Тут немытый поднимает вверх указательный палец, согнутый пополам, и говорит:

— Половинку, только половинку! Понял, ты, чёрная задница? — Потом хватает ржавый черпак, лезет в бочонок, зачерпывает и сует индейцу, а тот одним махом опрокидывает его себе в глотку.

— Выпей, приятель, я угощаю, — предлагает этот белый вашему покорному слуге.

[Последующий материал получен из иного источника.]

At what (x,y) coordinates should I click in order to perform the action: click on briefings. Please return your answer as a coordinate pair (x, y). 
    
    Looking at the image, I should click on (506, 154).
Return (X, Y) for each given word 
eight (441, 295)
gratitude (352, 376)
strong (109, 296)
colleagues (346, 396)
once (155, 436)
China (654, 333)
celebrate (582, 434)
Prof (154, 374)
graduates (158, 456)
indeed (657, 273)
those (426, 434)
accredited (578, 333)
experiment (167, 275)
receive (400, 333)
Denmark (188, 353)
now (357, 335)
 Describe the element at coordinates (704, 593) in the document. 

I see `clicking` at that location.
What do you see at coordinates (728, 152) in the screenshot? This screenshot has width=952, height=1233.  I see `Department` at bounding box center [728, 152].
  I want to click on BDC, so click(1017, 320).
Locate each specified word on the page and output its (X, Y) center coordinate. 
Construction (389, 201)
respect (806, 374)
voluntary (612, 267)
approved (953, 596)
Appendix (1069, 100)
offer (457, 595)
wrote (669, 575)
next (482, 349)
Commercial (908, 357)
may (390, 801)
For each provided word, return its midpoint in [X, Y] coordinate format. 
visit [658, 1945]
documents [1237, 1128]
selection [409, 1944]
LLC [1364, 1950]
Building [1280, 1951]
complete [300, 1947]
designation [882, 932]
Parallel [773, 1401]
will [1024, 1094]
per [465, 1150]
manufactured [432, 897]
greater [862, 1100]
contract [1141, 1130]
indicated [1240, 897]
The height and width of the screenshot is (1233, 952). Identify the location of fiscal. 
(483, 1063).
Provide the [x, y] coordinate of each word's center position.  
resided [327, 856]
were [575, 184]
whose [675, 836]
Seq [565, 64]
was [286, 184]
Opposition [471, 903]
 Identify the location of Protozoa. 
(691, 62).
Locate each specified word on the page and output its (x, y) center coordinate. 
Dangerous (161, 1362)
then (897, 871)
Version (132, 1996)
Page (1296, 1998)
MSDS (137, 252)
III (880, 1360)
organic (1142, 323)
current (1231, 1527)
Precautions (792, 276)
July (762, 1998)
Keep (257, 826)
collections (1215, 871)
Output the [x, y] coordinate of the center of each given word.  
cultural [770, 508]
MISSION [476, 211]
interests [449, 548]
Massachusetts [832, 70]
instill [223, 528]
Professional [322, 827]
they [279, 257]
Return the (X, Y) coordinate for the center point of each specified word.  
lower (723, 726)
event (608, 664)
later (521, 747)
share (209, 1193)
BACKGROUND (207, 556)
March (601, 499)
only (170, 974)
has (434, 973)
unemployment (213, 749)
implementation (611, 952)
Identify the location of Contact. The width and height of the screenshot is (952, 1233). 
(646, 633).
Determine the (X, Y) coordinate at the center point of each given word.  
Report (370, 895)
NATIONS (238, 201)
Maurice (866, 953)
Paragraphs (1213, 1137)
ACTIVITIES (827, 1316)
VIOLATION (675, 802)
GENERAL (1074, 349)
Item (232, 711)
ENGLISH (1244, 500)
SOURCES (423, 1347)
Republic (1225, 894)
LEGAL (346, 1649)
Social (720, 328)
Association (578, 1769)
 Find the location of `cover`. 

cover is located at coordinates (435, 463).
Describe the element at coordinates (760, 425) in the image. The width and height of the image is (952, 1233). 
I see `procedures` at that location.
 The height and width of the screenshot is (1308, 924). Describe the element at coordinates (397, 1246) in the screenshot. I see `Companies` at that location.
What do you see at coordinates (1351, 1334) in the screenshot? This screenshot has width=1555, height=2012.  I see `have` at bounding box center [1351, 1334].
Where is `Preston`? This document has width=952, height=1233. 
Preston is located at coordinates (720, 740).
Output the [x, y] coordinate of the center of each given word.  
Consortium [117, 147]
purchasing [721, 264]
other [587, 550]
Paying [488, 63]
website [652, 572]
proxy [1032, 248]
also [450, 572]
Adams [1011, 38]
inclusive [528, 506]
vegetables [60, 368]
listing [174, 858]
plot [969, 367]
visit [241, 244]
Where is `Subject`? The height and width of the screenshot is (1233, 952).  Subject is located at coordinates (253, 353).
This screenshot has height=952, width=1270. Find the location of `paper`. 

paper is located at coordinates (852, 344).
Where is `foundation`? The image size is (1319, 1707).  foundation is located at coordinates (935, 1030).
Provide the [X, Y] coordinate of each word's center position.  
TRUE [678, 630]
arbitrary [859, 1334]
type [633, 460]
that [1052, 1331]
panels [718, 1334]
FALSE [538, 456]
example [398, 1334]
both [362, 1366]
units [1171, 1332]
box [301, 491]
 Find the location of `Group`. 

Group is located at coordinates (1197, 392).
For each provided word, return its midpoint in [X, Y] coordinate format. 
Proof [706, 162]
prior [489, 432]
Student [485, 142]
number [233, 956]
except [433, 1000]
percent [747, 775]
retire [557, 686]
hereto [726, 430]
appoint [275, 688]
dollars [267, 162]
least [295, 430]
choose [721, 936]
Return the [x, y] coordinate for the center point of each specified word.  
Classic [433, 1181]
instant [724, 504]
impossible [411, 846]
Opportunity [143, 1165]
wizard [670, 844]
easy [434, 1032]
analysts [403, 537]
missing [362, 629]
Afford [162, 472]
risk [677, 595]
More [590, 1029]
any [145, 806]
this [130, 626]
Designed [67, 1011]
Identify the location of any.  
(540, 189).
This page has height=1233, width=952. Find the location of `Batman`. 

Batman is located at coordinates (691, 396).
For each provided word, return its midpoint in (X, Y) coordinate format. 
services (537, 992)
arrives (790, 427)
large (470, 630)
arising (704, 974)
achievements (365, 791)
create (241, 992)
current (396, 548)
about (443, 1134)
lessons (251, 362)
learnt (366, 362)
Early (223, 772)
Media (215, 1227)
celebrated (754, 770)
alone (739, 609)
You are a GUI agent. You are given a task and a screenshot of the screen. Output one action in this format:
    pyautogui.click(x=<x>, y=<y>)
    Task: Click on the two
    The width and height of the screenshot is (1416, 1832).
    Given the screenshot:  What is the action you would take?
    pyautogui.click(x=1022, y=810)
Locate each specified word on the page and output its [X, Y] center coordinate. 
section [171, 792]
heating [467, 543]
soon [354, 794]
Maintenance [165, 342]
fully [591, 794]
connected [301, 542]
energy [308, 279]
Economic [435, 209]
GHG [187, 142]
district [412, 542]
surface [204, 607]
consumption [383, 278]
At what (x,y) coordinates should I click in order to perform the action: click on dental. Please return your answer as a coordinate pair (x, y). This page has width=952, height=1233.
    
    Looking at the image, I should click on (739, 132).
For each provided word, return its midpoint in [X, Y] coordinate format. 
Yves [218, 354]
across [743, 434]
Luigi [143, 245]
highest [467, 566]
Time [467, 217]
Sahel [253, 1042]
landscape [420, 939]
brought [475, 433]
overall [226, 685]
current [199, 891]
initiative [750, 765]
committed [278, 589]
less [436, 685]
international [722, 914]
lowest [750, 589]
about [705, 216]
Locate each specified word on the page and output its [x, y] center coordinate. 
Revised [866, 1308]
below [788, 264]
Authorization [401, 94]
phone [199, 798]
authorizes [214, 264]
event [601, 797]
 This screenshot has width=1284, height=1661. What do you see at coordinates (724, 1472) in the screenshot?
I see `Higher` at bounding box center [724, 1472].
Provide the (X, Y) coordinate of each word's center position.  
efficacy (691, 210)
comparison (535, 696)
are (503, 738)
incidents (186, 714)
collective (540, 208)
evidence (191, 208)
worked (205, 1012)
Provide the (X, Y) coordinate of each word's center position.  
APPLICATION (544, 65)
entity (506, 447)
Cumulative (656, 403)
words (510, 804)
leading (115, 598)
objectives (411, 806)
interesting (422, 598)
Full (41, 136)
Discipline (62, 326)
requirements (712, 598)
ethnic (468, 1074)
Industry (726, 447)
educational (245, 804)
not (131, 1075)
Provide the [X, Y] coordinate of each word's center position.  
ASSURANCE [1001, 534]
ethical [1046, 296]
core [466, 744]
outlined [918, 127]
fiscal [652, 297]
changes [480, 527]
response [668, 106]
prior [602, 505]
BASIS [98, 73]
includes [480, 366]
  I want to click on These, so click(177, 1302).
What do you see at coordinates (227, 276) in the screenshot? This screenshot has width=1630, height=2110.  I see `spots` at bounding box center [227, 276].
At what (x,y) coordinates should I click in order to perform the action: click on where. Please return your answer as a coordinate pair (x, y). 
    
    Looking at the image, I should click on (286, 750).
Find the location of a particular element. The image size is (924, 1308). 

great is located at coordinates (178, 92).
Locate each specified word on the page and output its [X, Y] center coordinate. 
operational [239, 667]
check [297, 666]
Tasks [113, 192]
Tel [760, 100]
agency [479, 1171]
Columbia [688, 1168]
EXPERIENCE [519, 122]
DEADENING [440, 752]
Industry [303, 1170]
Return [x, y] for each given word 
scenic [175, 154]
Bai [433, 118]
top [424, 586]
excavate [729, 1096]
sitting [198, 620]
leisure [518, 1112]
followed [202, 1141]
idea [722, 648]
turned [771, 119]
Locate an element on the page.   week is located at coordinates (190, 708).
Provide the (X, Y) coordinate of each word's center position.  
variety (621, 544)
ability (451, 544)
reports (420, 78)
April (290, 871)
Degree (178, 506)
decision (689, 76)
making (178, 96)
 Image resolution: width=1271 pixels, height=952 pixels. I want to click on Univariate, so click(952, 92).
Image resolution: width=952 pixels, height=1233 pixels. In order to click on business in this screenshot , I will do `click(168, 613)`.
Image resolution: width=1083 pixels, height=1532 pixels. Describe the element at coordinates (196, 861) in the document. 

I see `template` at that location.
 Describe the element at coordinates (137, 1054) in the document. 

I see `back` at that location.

Я смотрю на него и молчу, а он продолжает:

— Нет, не это дерьмо. У меня есть бутылка настоящего… — Он выуживает какую-то бутылку из мешка, что лежит на земле, засунув туда предварительно рубаху и мокасины, которые только что заполучил. — Там, в бочонке, на каждый галлон одна пинта виски, а ещё — порох, табак, сера, чёрный перец. Остальное — вода. Этим вонючкам один чёрт. Но тут у меня — настоящий товар — провалиться мне на этом месте! На, промочи горло. — И сует мне бутылку.

— Нет, спасибо, — говорю я.

— Ну, ладно, всё равно не уходи. Посиди, поболтай со мной. С этими красножопым не разговоришься.

Тут он запрокидывает голову и льет содержимое бутылки себе в глотку, а один из краснокожих — Шайен, судя по косичкам, увидев такое дело, подходит к нему нетвёрдым шагом, а он ему сапогом между ног — бац! — тот рухнул на пол и отключился. Остальные на всю эту сцену — ноль внимания.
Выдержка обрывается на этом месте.